— START —

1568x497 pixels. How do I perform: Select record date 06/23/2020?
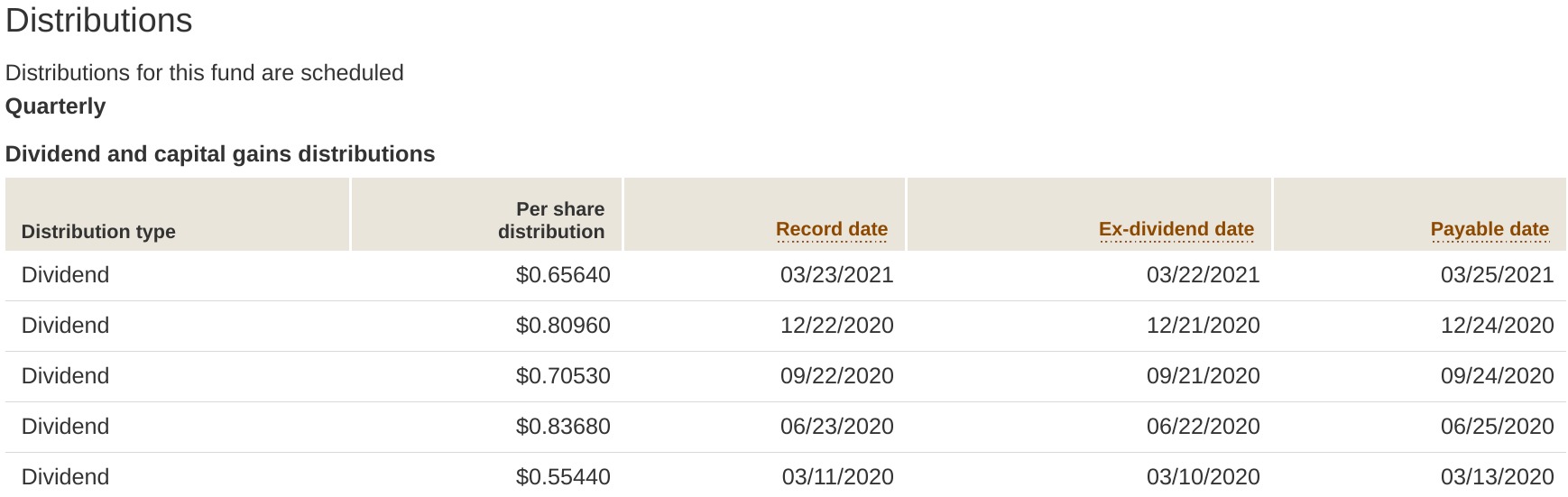(x=836, y=427)
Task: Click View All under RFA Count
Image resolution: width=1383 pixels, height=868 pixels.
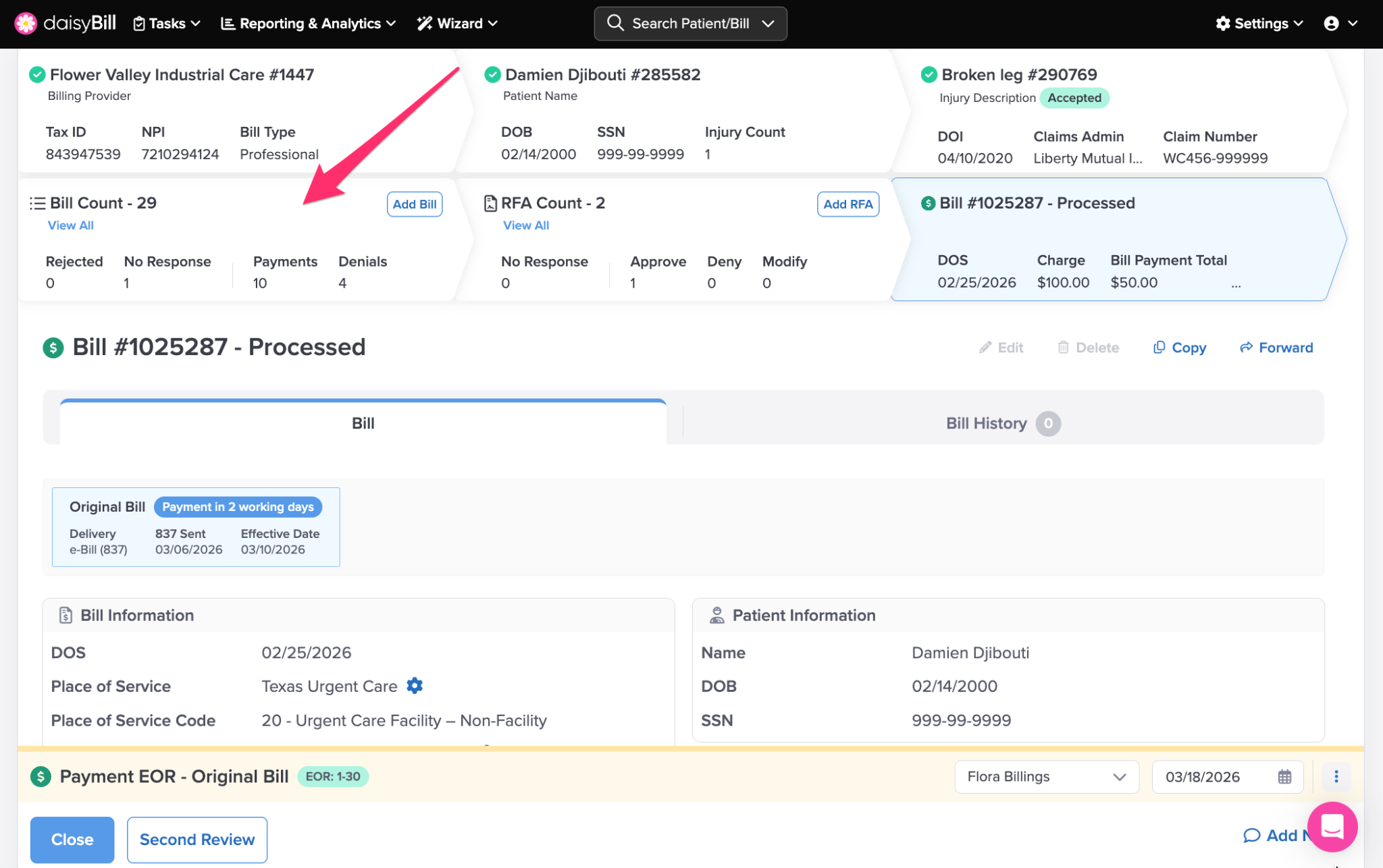Action: click(525, 225)
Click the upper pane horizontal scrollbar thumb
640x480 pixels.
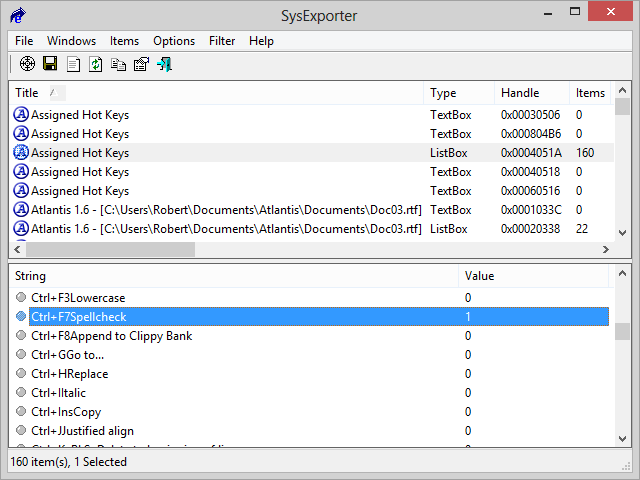[110, 249]
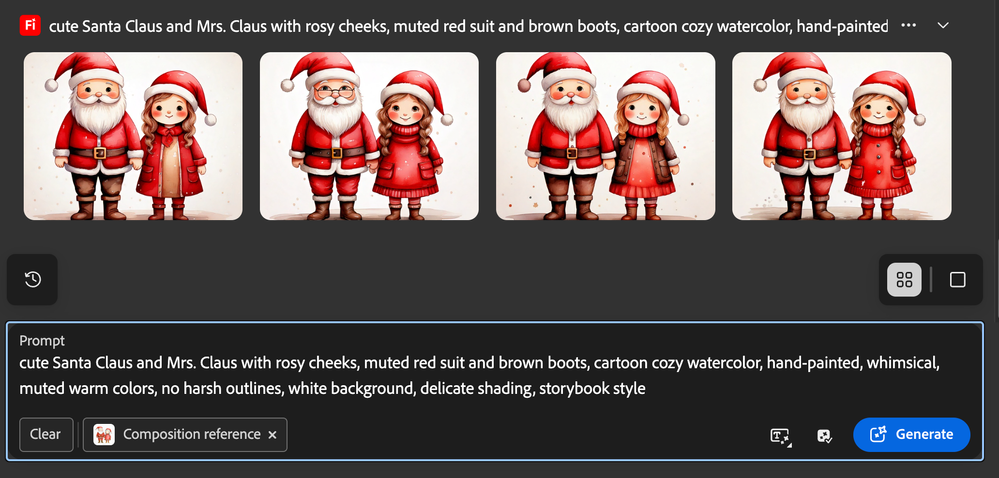999x478 pixels.
Task: Click the truncated prompt title at top
Action: click(x=468, y=26)
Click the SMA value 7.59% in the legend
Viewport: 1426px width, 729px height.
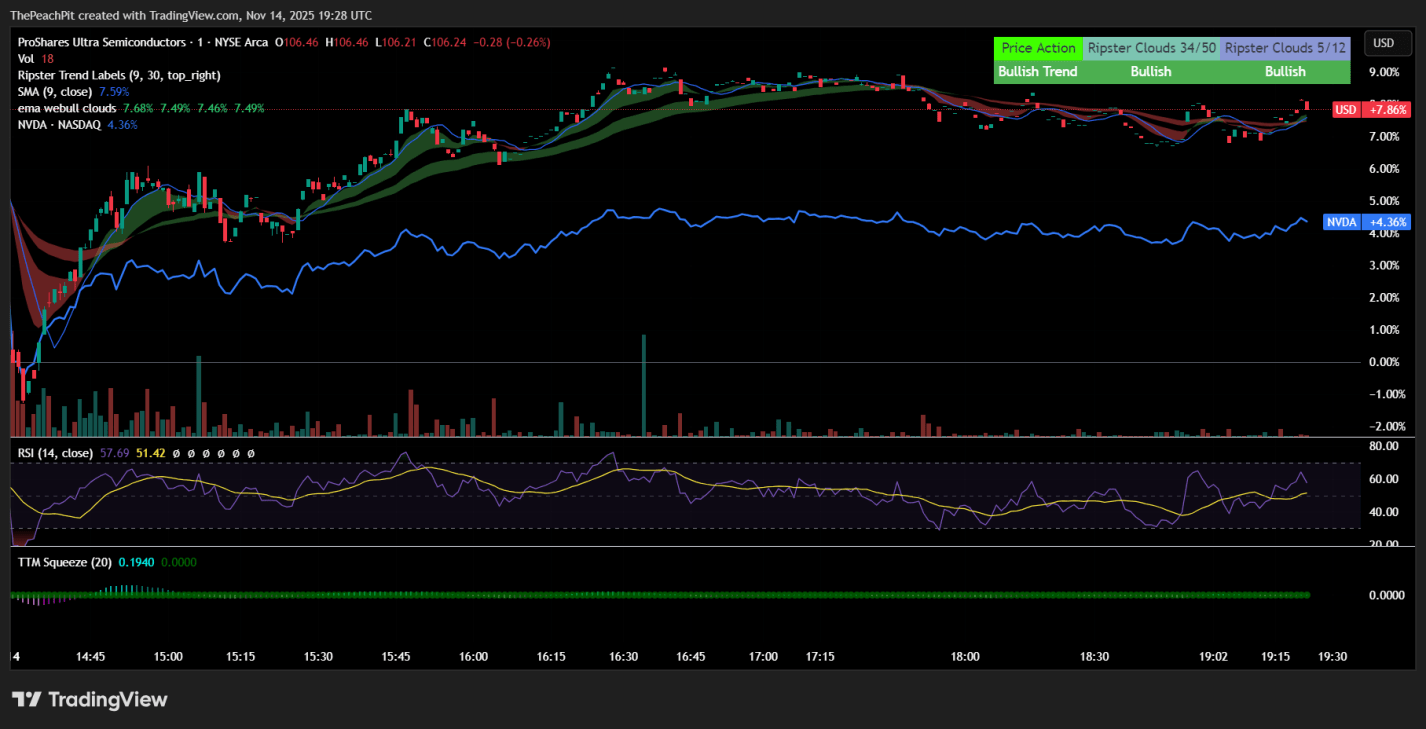coord(115,91)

— END —

**What you need to do**
Render every line of the rows above as a Markdown table with the columns No. and Line, numbering each line and leaving out blank lines and the pictures.

**Result of the exercise**
| No. | Line |
|---|---|
| 1 | 1568x497 pixels. How do I perform: Select record date 06/23/2020? |
| 2 | (x=836, y=427) |
| 3 | Task: Click View All under RFA Count |
| 4 | Image resolution: width=1383 pixels, height=868 pixels. |
| 5 | Action: click(525, 225) |
| 6 | Click the upper pane horizontal scrollbar thumb |
| 7 | 640x480 pixels. |
| 8 | [110, 249] |
| 9 | 999x478 pixels. |
| 10 | Task: Click the truncated prompt title at top |
| 11 | Action: click(x=468, y=26) |
| 12 | Click the SMA value 7.59% in the legend |
| 13 | Viewport: 1426px width, 729px height. |
| 14 | coord(115,91) |